▼

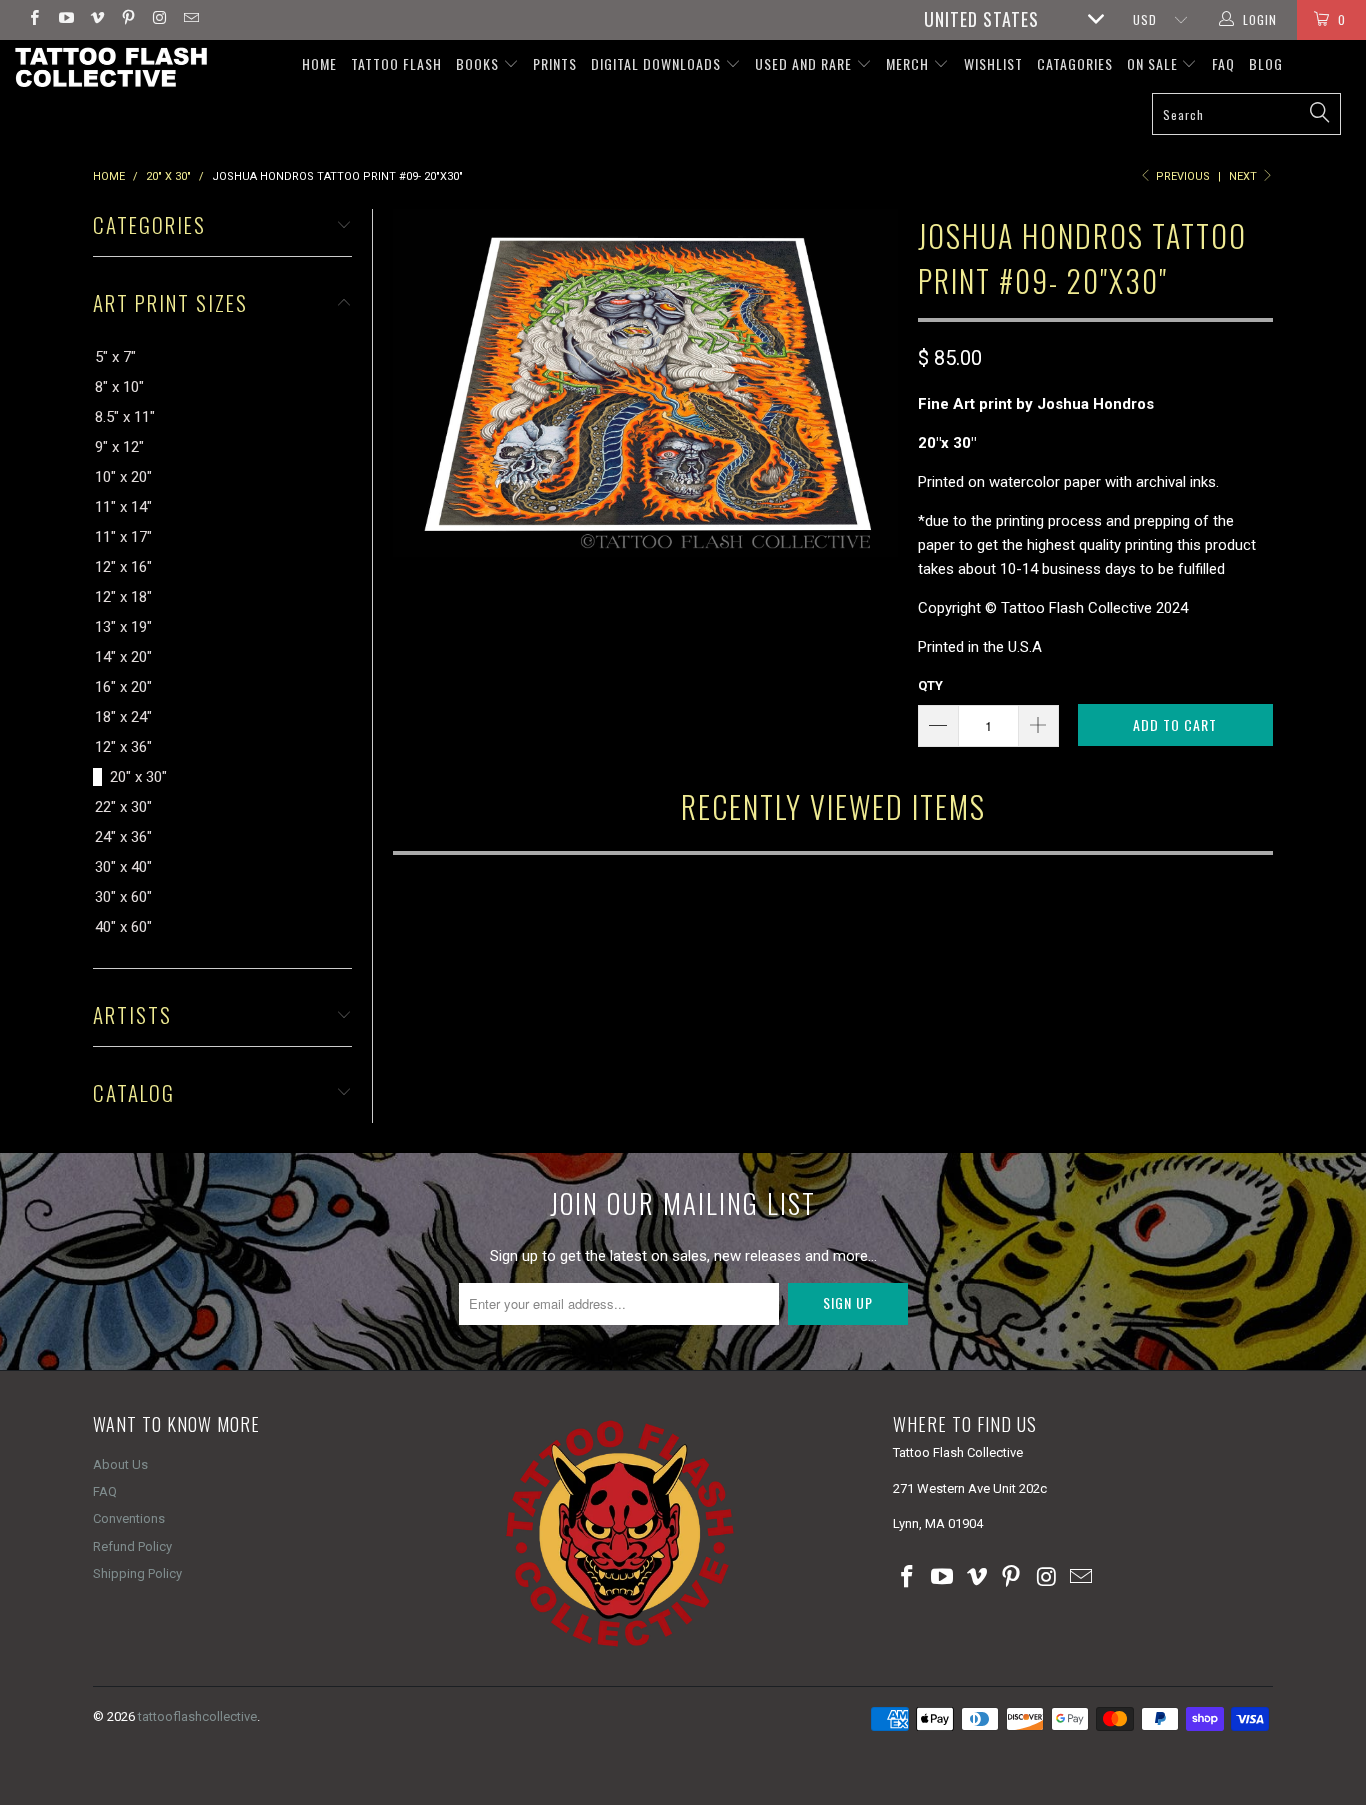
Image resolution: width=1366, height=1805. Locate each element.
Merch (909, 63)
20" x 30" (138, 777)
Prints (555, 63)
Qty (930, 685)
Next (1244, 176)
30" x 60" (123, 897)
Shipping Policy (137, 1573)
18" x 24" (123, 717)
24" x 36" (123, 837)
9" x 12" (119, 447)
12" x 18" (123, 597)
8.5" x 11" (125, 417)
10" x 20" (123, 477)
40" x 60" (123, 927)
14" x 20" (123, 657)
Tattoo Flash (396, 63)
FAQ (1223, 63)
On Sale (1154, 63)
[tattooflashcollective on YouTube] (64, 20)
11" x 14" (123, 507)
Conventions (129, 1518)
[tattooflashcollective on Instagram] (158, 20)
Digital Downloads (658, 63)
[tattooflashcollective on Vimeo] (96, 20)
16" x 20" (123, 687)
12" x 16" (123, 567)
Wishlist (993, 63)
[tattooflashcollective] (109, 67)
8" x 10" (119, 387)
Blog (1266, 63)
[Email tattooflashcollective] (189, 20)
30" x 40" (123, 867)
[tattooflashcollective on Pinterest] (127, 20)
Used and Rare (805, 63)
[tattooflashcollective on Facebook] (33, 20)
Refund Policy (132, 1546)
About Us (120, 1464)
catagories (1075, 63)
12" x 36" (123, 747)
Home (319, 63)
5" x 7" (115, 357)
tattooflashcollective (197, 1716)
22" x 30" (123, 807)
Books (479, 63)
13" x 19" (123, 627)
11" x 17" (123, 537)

▲
▼

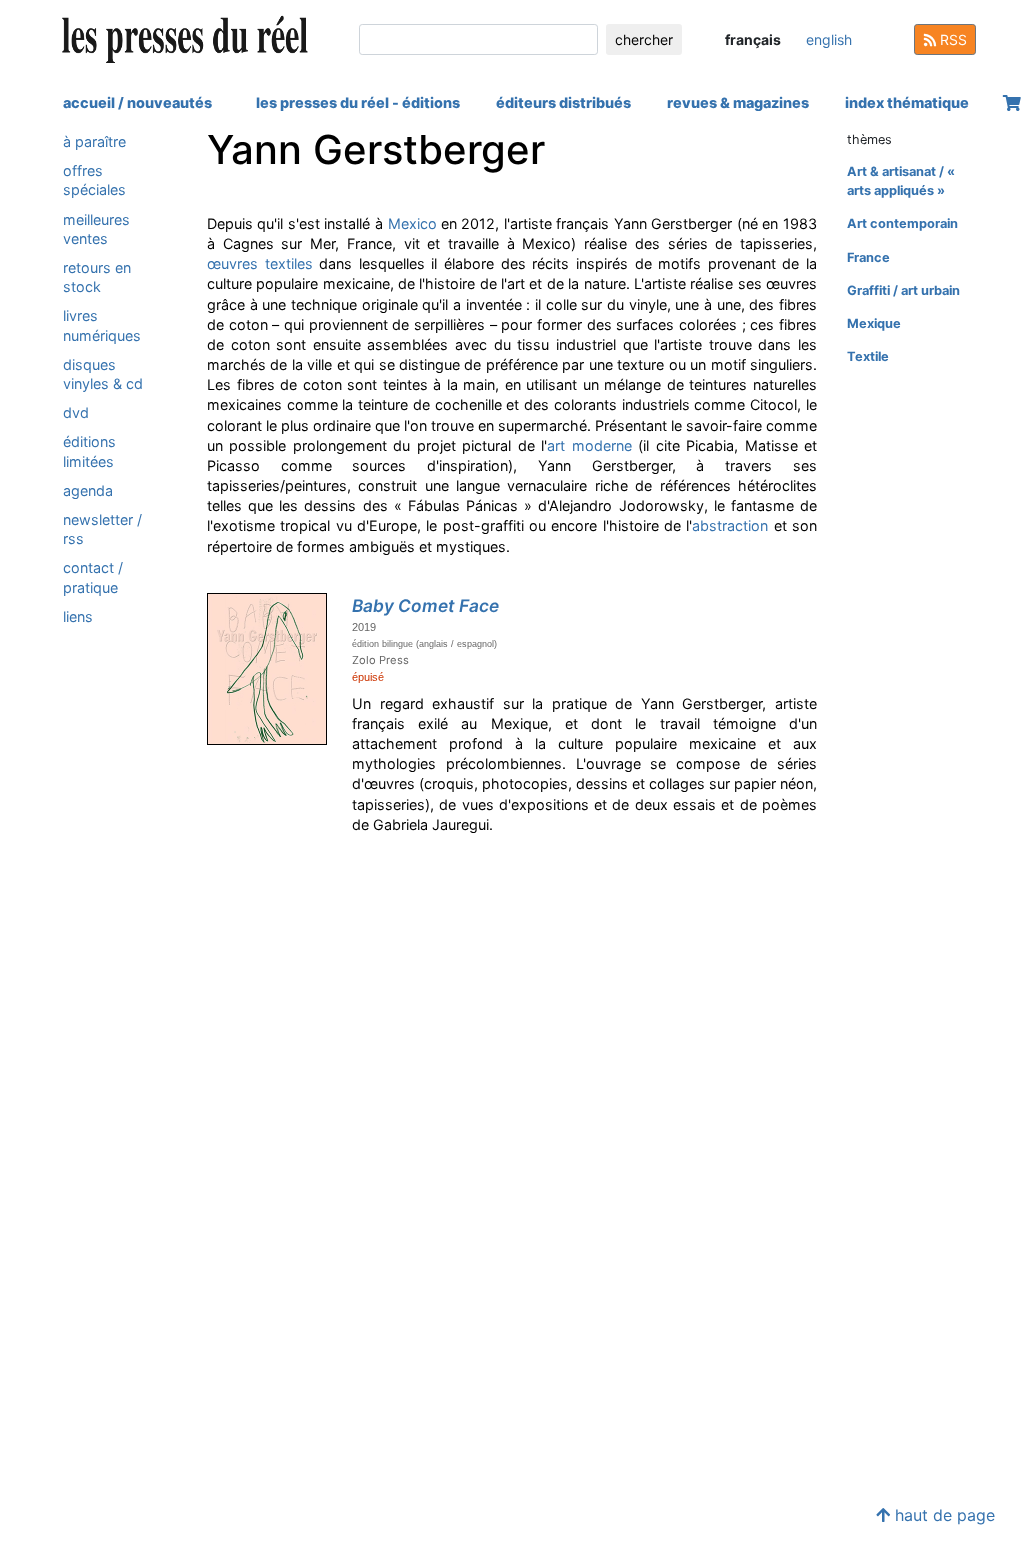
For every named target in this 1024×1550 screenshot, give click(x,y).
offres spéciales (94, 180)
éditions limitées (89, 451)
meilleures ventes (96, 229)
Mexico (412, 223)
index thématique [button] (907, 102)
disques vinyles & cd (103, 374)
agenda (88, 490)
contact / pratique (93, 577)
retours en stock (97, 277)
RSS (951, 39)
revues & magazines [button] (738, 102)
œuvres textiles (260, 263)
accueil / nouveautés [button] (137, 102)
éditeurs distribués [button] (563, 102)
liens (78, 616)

▲

### Task statement
Wherever the word "button" occurs in the data above, copy the line it sits in.

### Answer area
index thématique [button] (907, 102)
revues & magazines [button] (738, 102)
accueil / nouveautés [button] (137, 102)
éditeurs distribués [button] (563, 102)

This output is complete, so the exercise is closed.